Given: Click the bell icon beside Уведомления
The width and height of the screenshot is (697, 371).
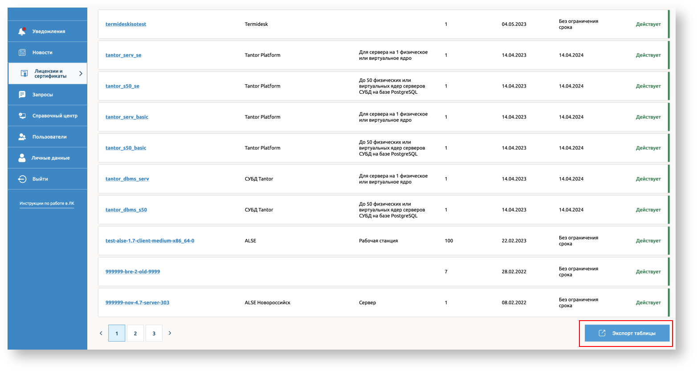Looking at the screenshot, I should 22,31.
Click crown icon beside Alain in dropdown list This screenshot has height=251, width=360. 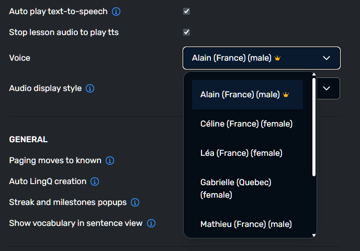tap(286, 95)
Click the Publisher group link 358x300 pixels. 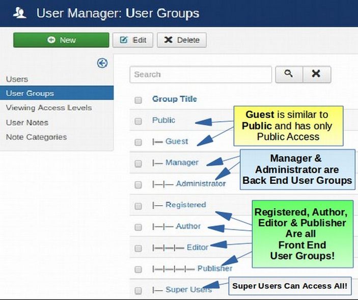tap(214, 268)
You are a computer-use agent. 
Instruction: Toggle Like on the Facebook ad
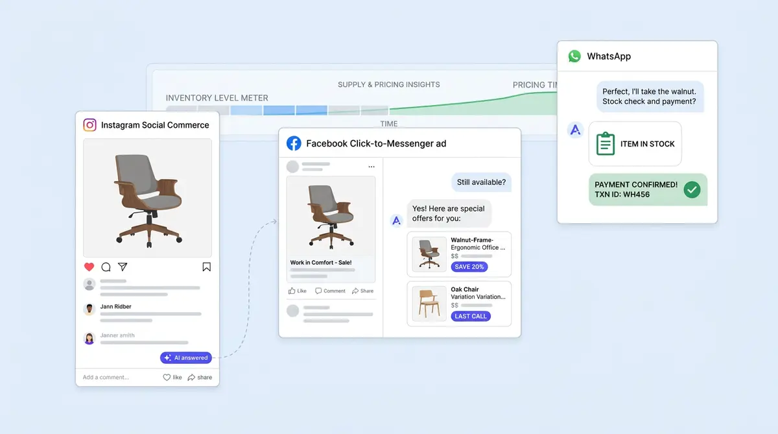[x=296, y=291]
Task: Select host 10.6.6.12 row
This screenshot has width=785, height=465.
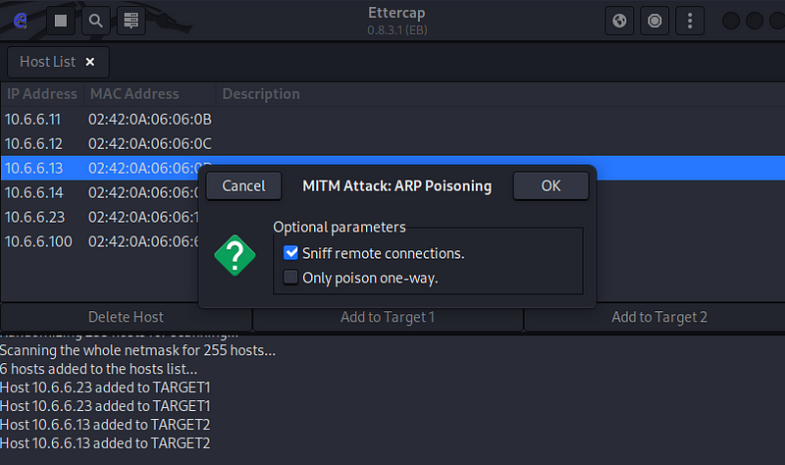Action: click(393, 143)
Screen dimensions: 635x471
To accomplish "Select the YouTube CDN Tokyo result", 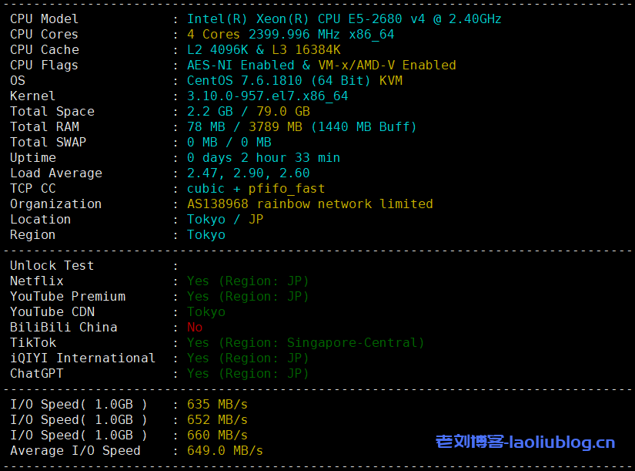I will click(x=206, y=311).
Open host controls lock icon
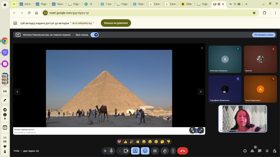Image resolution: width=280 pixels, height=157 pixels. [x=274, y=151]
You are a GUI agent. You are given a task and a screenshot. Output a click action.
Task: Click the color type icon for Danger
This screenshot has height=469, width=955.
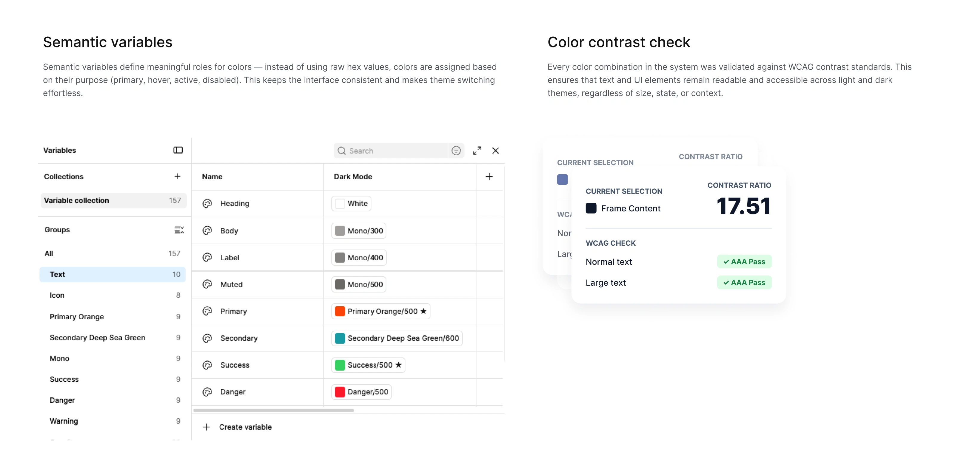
-----
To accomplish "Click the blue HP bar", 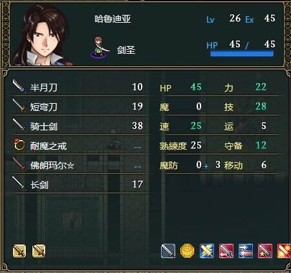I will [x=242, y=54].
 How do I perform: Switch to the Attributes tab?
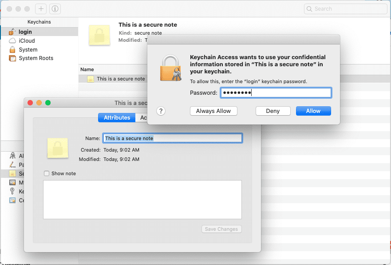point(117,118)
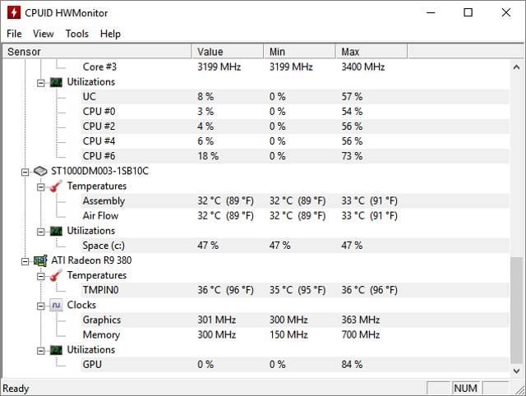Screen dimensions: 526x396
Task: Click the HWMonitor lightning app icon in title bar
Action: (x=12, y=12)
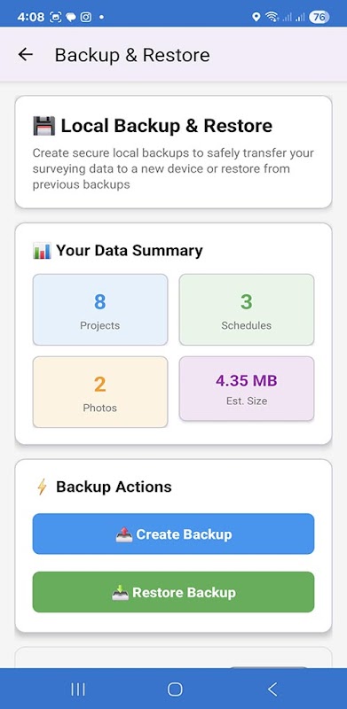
-----
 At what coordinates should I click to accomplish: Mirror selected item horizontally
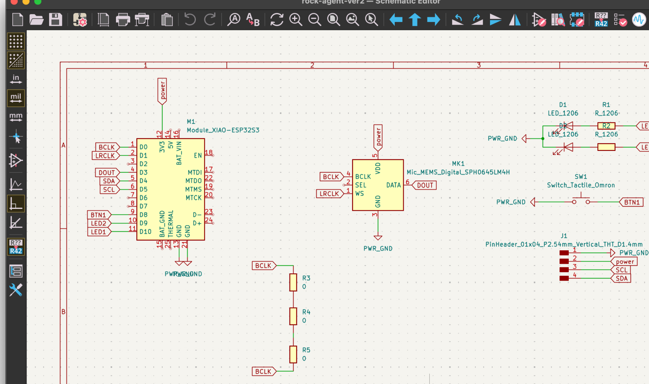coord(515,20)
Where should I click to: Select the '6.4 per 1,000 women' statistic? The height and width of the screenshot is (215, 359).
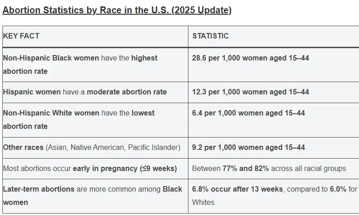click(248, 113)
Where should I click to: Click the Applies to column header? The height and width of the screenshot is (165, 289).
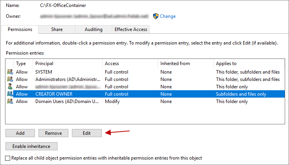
-----
Prompt:
Present everything above from the line containing "Open host controls lock icon" down to the line containing "This screenshot has height=469, width=955." as a Markdown table with the columns Row and Line, numbering each row and skipping blank lines. Leave the pictures out.

Task solution:
| Row | Line |
|---|---|
| 1 | Open host controls lock icon |
| 2 | Image resolution: width=280 pixels, height=157 pixels. [x=274, y=151] |
| 3 | You are a GUI agent. You are given a task and a screenshot. Output a click action. |
| 4 | Task: Click the color type icon for Danger |
| 5 | This screenshot has height=469, width=955. |